A Calgary couple faced that situation in a case reported in Giustini v Workman, 2021 ABCA 65. A couple named Workman had been renting a house from a couple named Giustini for an unspecified period before entering into a residential real estate contract with them. Mr. Guistini owned a residential home construction company called Canterra Custom Homes which had built the house.

On November 30, 2012, the Giustinis accepted the Workmans offer to buy the home for $1,150,000. The closing date was set for one year hence, November 30, 2013. The Workmans paid a $35,000 purchase price deposit, a damage deposit for their lease of $5,250, and a deposit to Enmax for a total cost of $40,674. The decision did not say whether this was a rent-to-own arrangement.

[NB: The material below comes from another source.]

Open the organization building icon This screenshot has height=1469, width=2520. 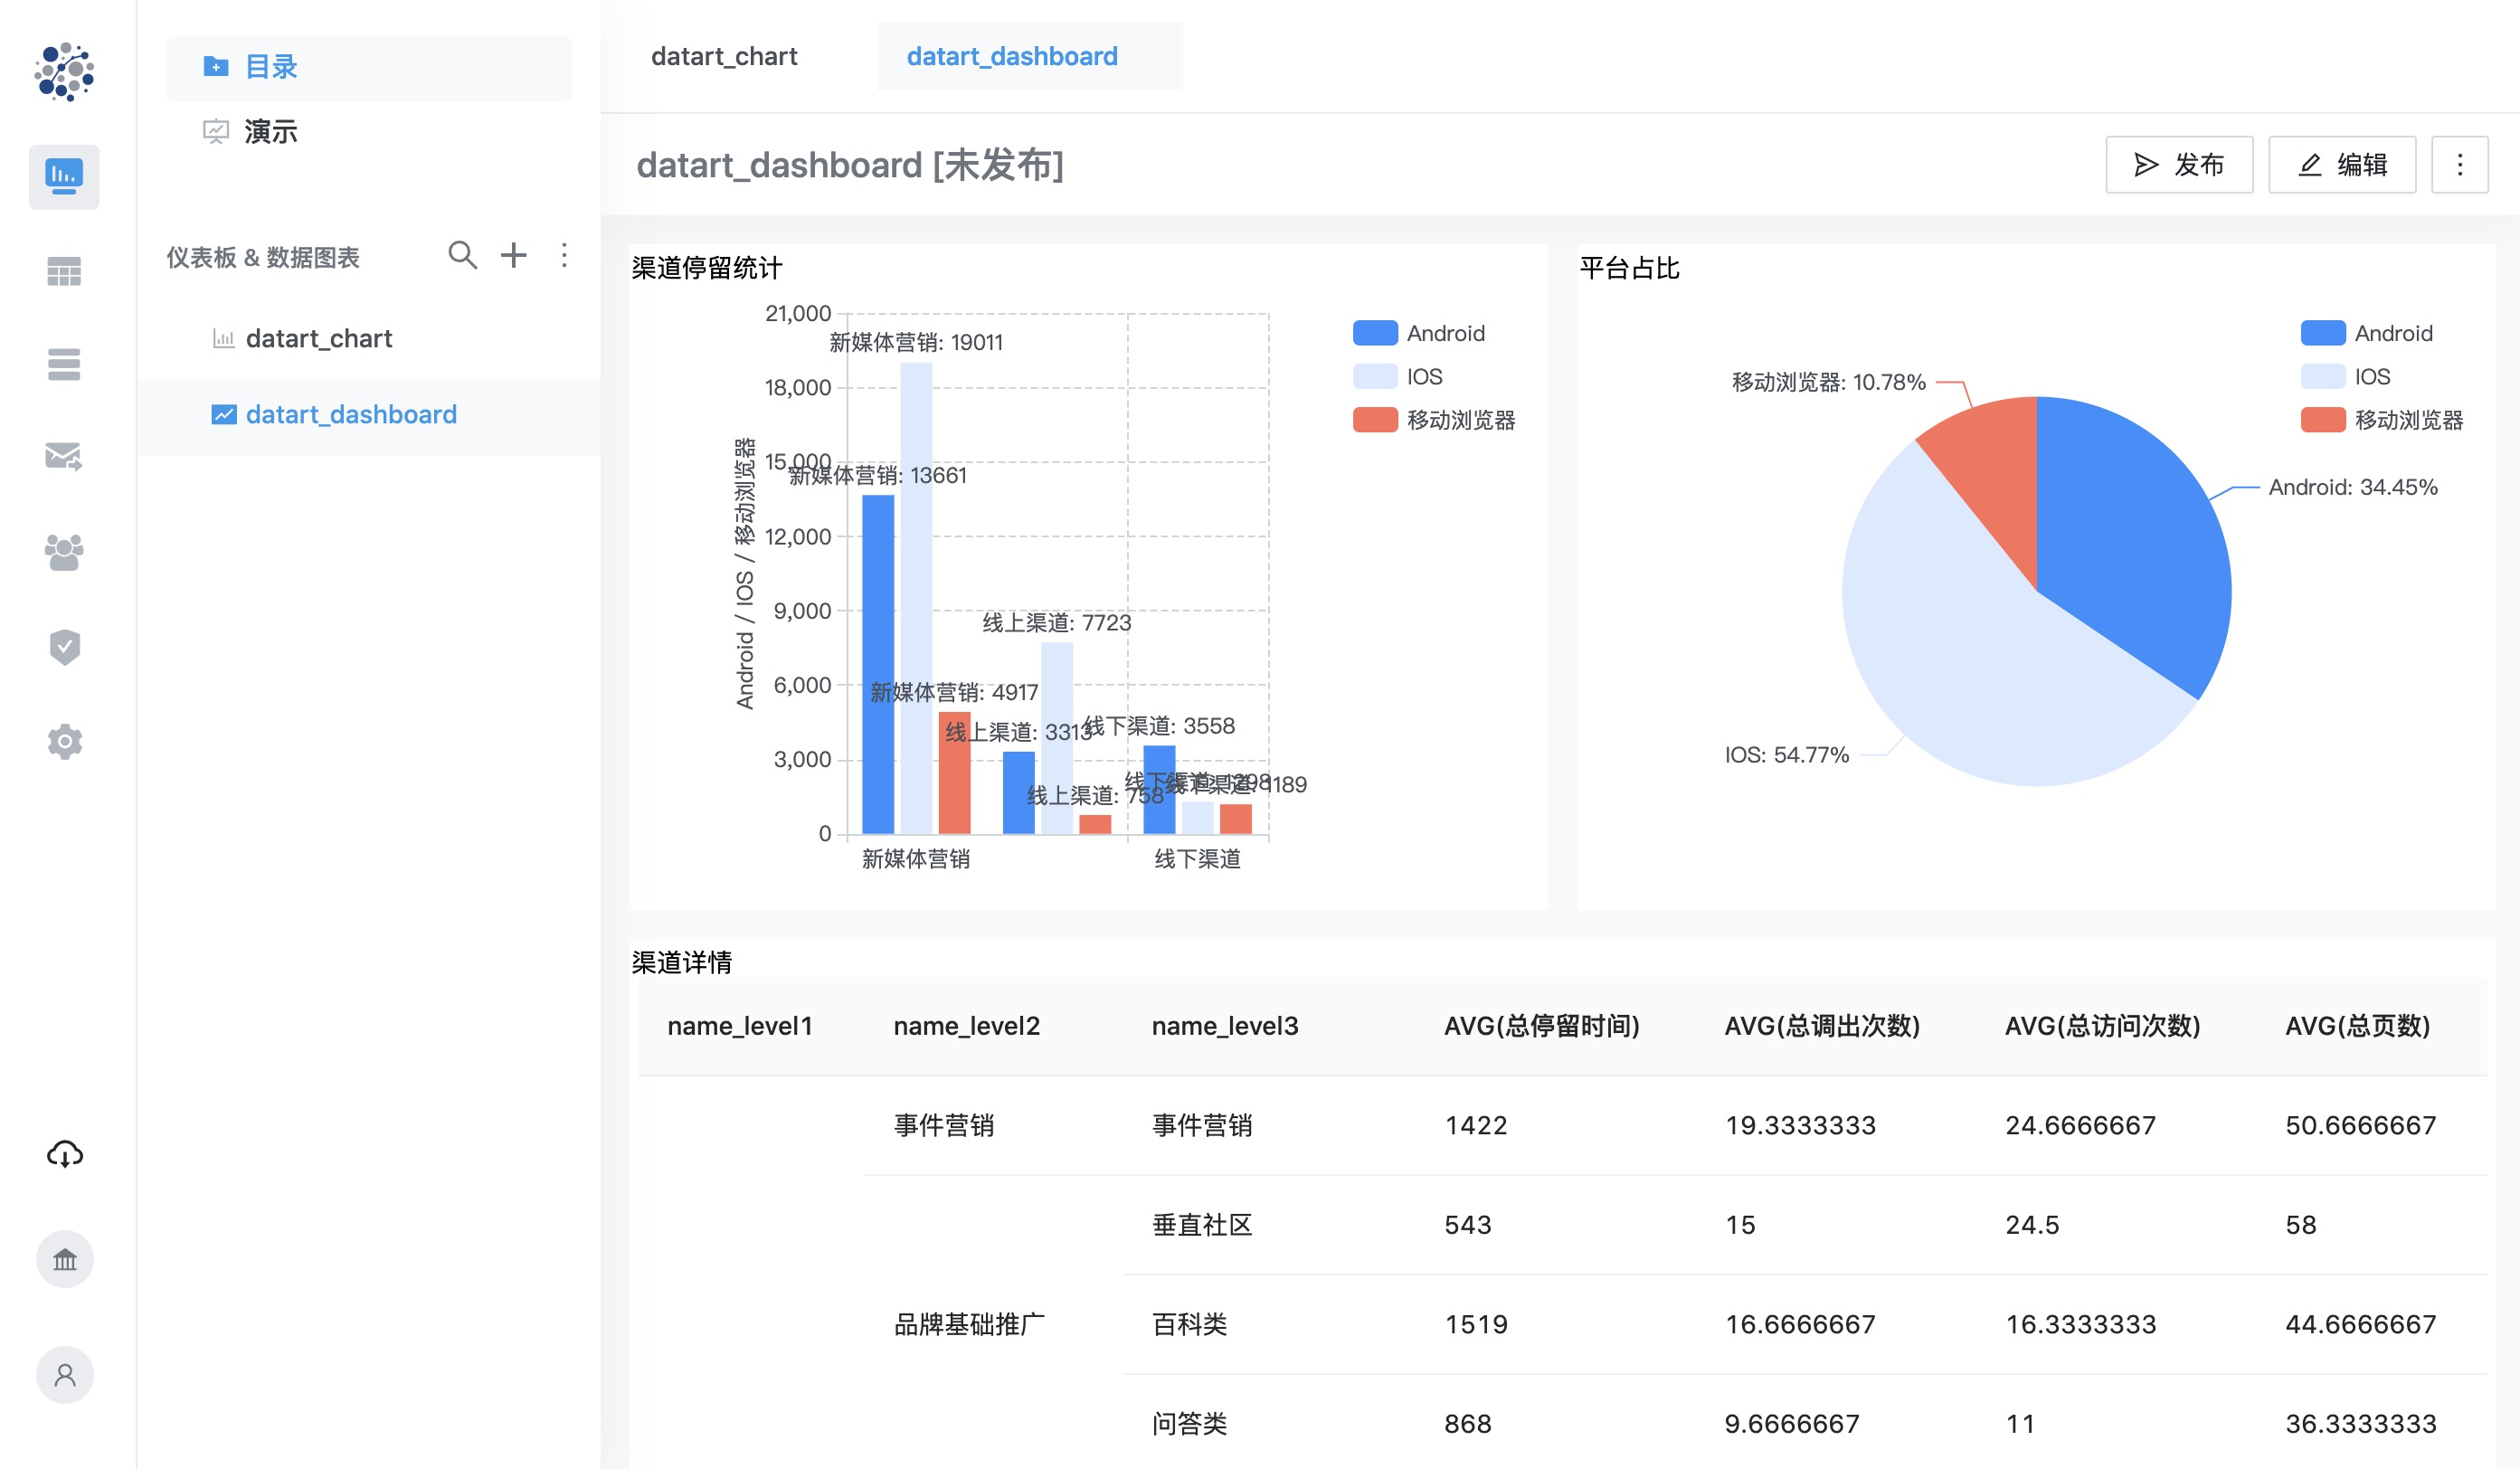[x=65, y=1259]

However, on October 30, 2013, the Workmans said they could not complete the deal because they were unable to assume a First Calgary Financial mortgage the Giustinis had registered against the title. Furthermore, the Workmans were unable to arrange any other financing to pay out that existing mortgage. They subsequently moved out the same day, though they paid the rent and other related costs for November. The Giustinis then relisted their home for $1,240,000 on November 22, 2013, where it remained on the market until being sold on April 14, 2014, for $1,090,000. Subsequently, the Giustinis sued the Workmans for $124,147.91, which represented the $60,000 difference between the contracted purchase price with the Workmans and the final sale price; the listing realtor’s commission of $17,500; and $46,647.91 in carrying costs, i.e., utilities, mortgage payments, insurance, and property taxes. Then, in an amended claim, Mr. Giustini’s company Canterra was added as a party because it had been making the mortgage payments to First Calgary. The Workmans’ defense centred on an allegation that the residential purchase contract was not enforceable because it was the last step in a mortgage fraud against First Calgary that was engineered by the Giustinis and Canterra.

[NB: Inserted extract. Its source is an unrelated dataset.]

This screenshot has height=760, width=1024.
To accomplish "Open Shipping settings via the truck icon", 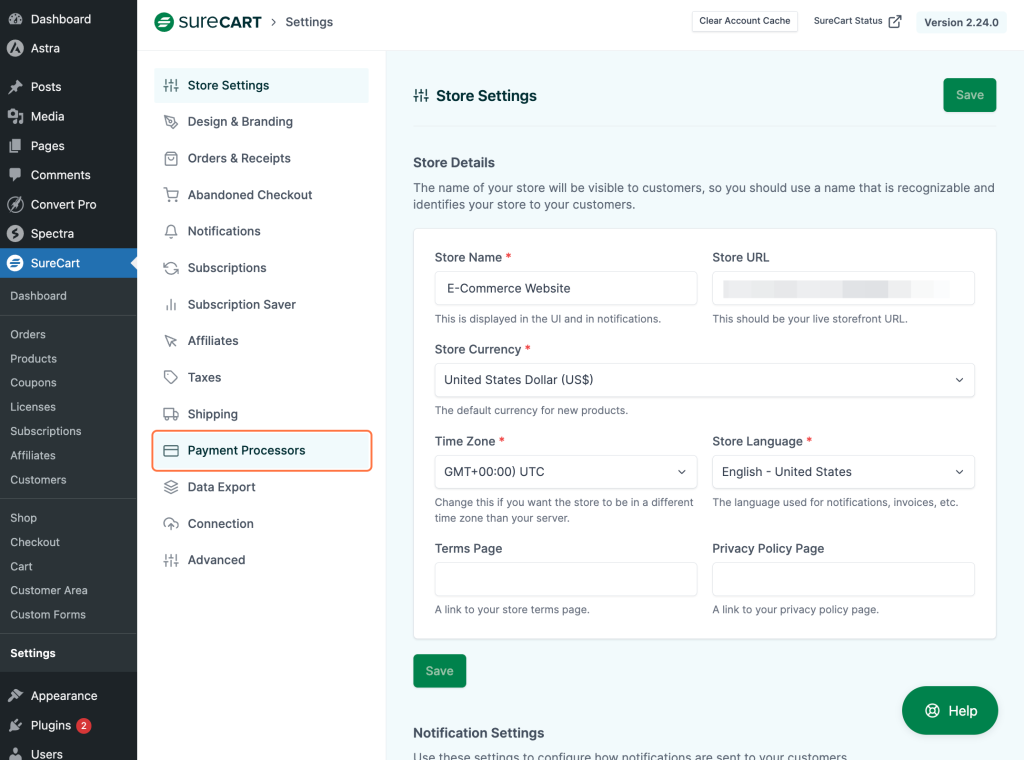I will pos(171,414).
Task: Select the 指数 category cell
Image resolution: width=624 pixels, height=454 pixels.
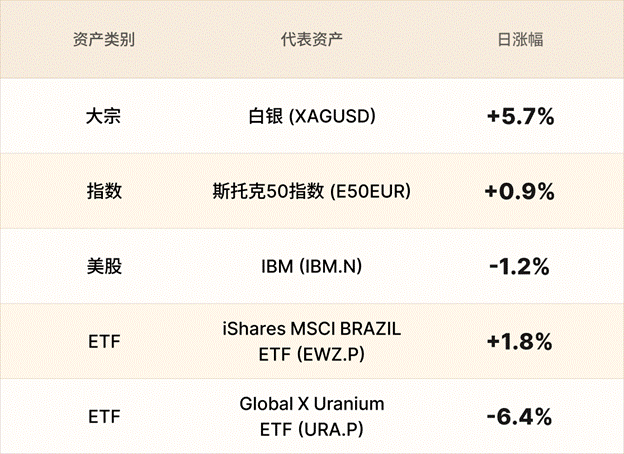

The matter was first heard by a Master in Chambers. A Master is a lawyer appointed to hear civil cases involving procedural matters where there is not a substantial dispute over facts; they have a limited range of jurisdiction that is less than that of a judge. The Master dismissed the Giustinis’ claim and ordered them to return the security deposit and the deposit on the purchase price to the Workmans’, which represented $40,250 plus costs. The Giustinis appealed. A Queen’s Bench Justice reversed the Master’s decision, allowing the Giustinis claim for $60,000 but also allowing the Workmans claim for $40,250 which was set off against the Giustinis claim, netting them $19,250. The Canterra claim was dismissed. The Workmans appealed to the Alberta Court of Appeal seeking to have the Giustinis’ $60,000 judgment set aside. The appeal court upheld the Queen’s Bench decision, with a minor adjustment recognizing the Workmans’ Enmax deposit must also be factored in.

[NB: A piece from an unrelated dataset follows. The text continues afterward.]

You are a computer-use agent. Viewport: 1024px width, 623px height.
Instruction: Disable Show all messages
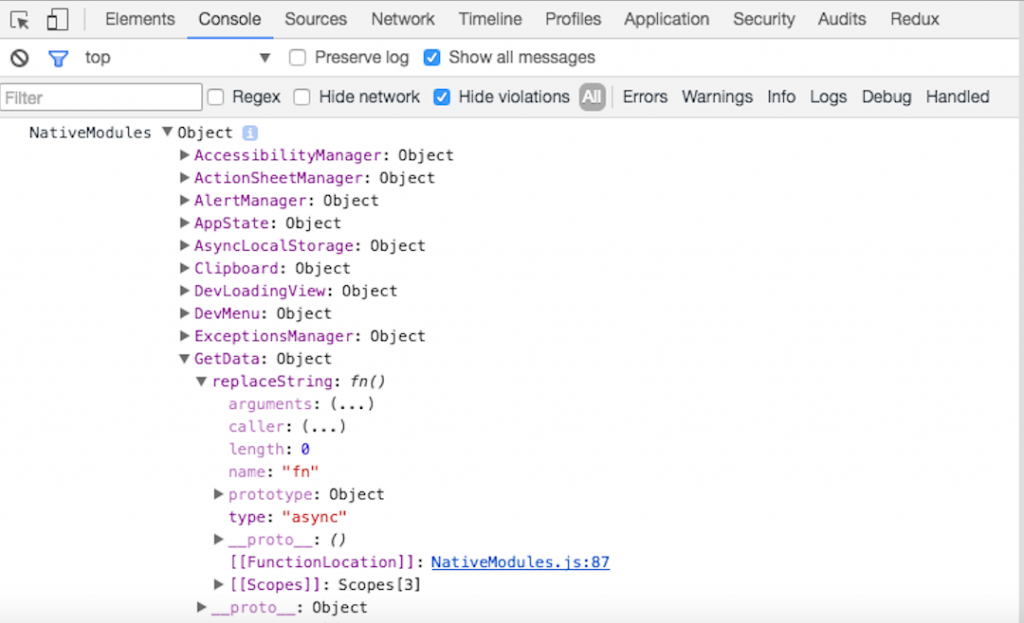[x=432, y=58]
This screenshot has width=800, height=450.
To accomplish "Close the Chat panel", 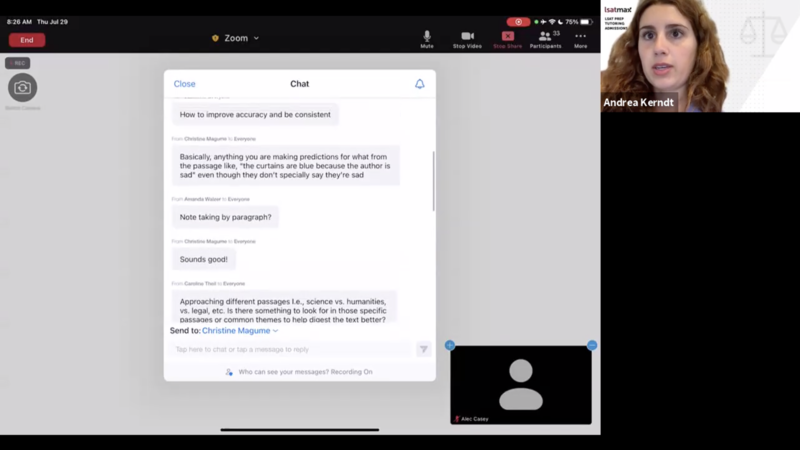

The Court of Appeal noted that the parties had acknowledged from the get-go the facts were not in dispute. Canterra, a residential construction company of which Mr. Giustini was the principal, had built the house at issue. Construction was financed by a mortgage with the Werklund Capital Corporation; in early 2009, the Alberta Treasury Branch Financial did a financial appraisal of the house assigning it a market value of $1.6 million. Canterra subsequently transferred the property to the Giustinis as a joint tenancy occupancy with the purported reason being the Giustinis could get better terms on a residential mortgage than the company could get from its financiers.

The Affidavit of Value on the transfer named the sale price of $1,640,000. First Calgary advanced mortgage funding of $1.2 million, with Canterra providing its guarantee for the loan. From the mortgage proceeds, the Giustinis paid out the Werklund mortgage and retained $10,661.95 after expenses. The Giustinis were left owing $440,000 to Canterra; there was no evidence led that the amount was ever repaid. The Giustinis never lived in the house and Canterra continued to pay the mortgage payments and any associated maintenance and other costs until the house was sold in April of 2014.

In March of 2011, Mr. Giustini signed a trust declaration as trustee with regard to the property in favour of Canterra as the beneficial owner of the property. Consideration said to be paid from Canterra to Mr. Giustini for the trust declaration was $1.2 million, which Mr. Giustini said was the home’s value. However, the consideration was not actually paid by Canterra to Giustini but was recorded as a debt owed by the company to him, as sole shareholder, in the amount of $1,186,000; presumably, this was to be set off against Mr. Giustini’s debt to the company of $440,000. However, Mrs. Giustini never signed a trust declaration. Her evidence was that she was unaware of any trust made by her husband, and she believed the home was owned by them until it was eventually sold in April of 2014.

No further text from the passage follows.